The protagonists live in San Francisco and have evolved in the direction of Ecotopia, reverting to a sustainable economy, using wind power, local agriculture, and the like.
When the city is threatened by an army marching from the South, food becomes central to the non-violent philosophy and practice of the inhabitants as they grapple with how to respond to the possibility of violent attack.
[2] This invitation, and the possibility of never going hungry, is almost incomprehensible to the soldiers who have been stripped of their given names and reduced to numbers, survive on small amounts of poor-quality food, and many have never seen running water.
[3] Kirkus Reviews described the book as "a big, shaggy, sloppy dog of a fantasy" and added, "Starhawk deserves points for her idealism, but her vision and characterizations are only half-realized here—and further muddied as she goes on far, far too long.

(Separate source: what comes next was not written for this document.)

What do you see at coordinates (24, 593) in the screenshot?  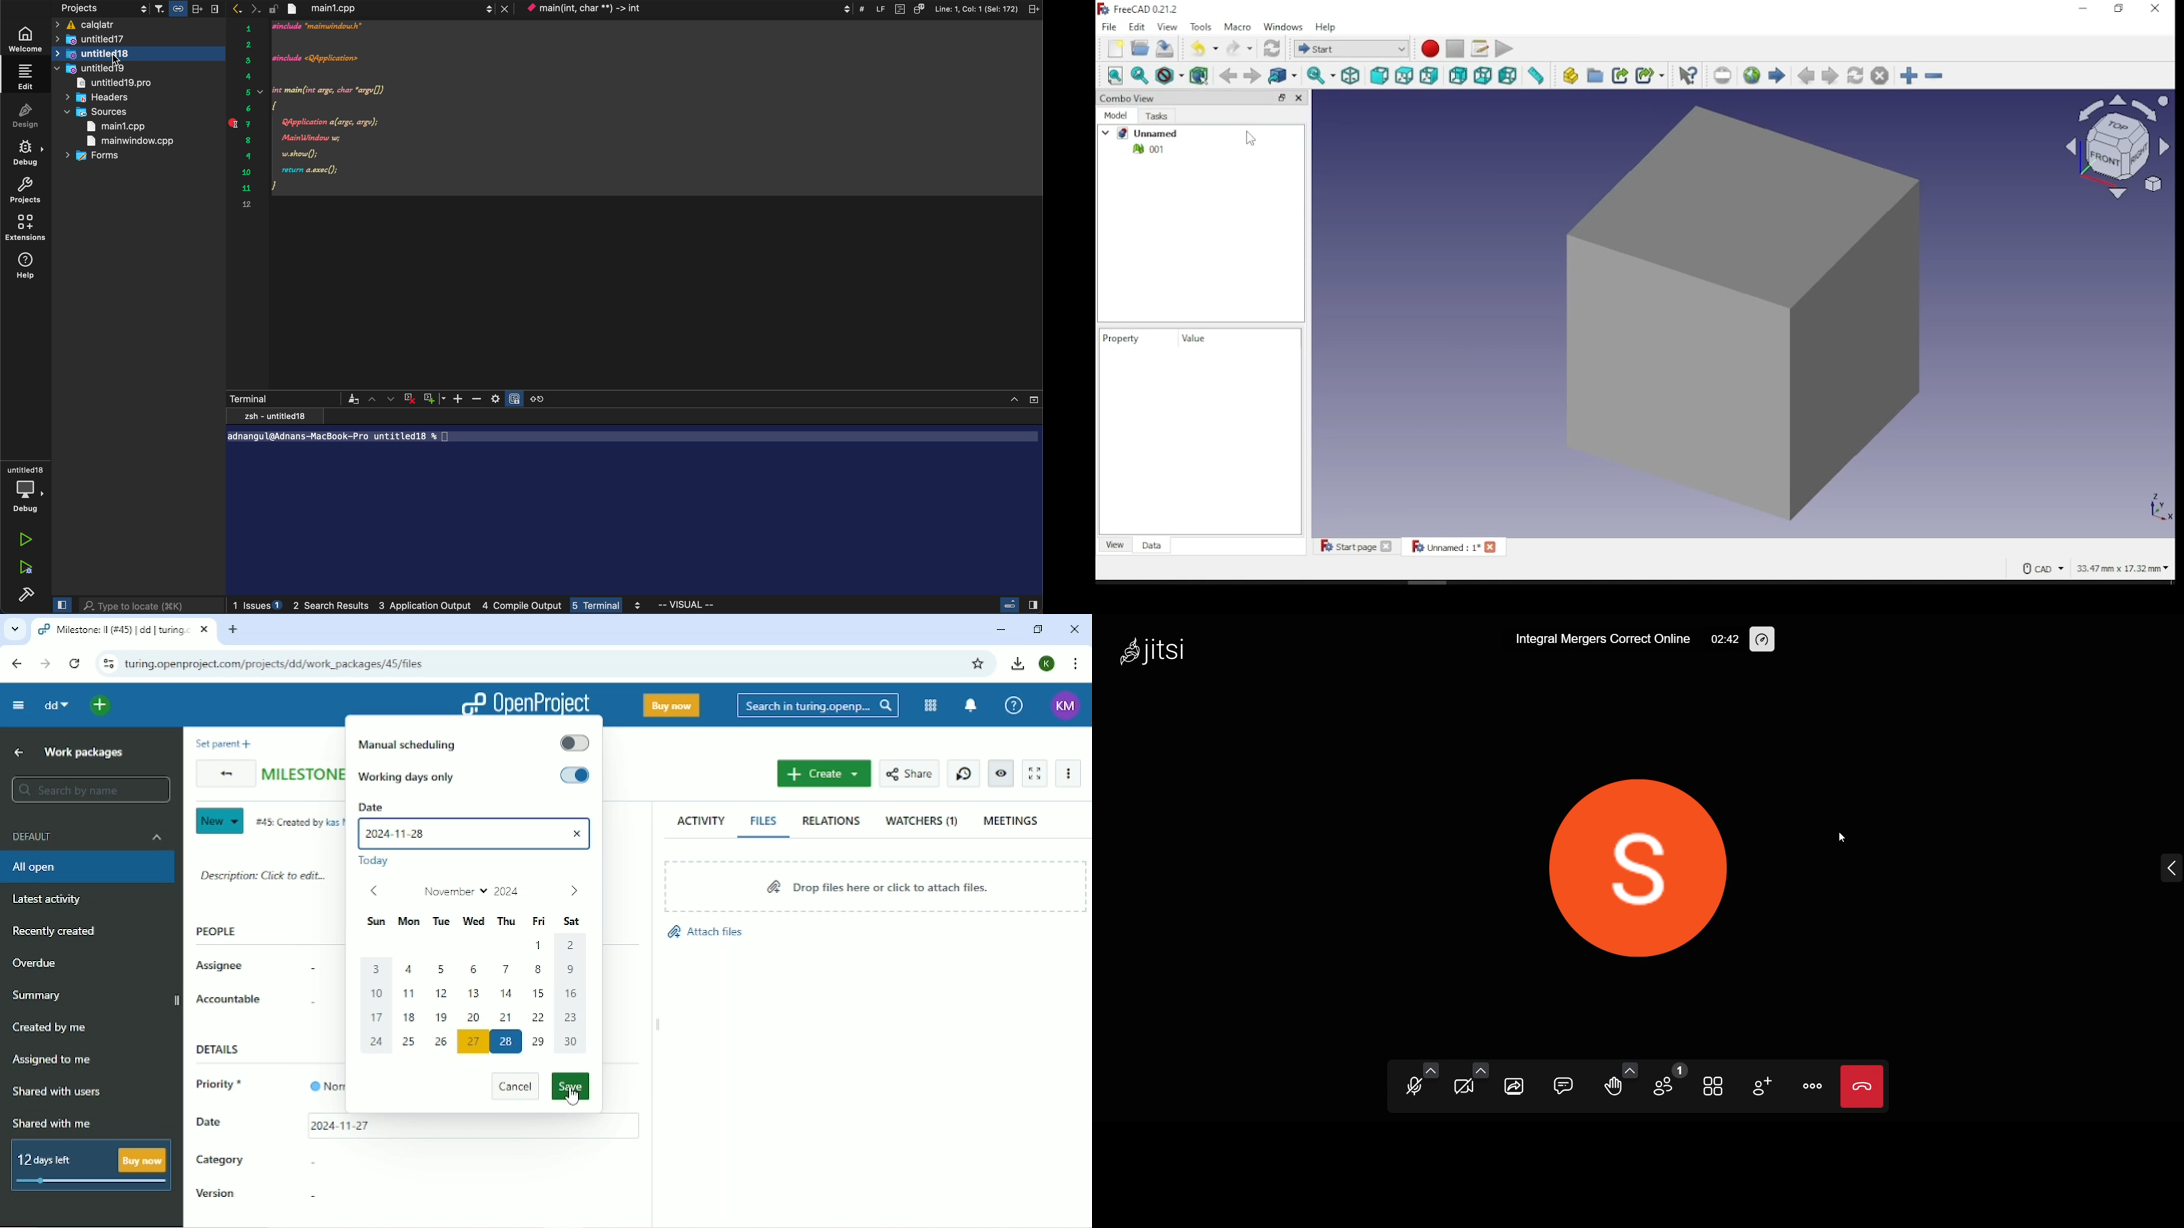 I see `build` at bounding box center [24, 593].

"[4] Publishers Weekly called it a "sometimes clumsy but compelling first novel" by Starhawk: "[she] delivers her message with a heavy hand and several cliches: her besieged utopia echoes the liberal politics and ecofeminism of her nonfiction; her dystopia features the overused SF bugbear of Christian fanaticism.
However, she creates memorable characters—a young midwife, a broken musician, an old Witch-Woman—and skillfully conveys their emotions in gripping, sometimes harrowing scenes set against vivid backdrops.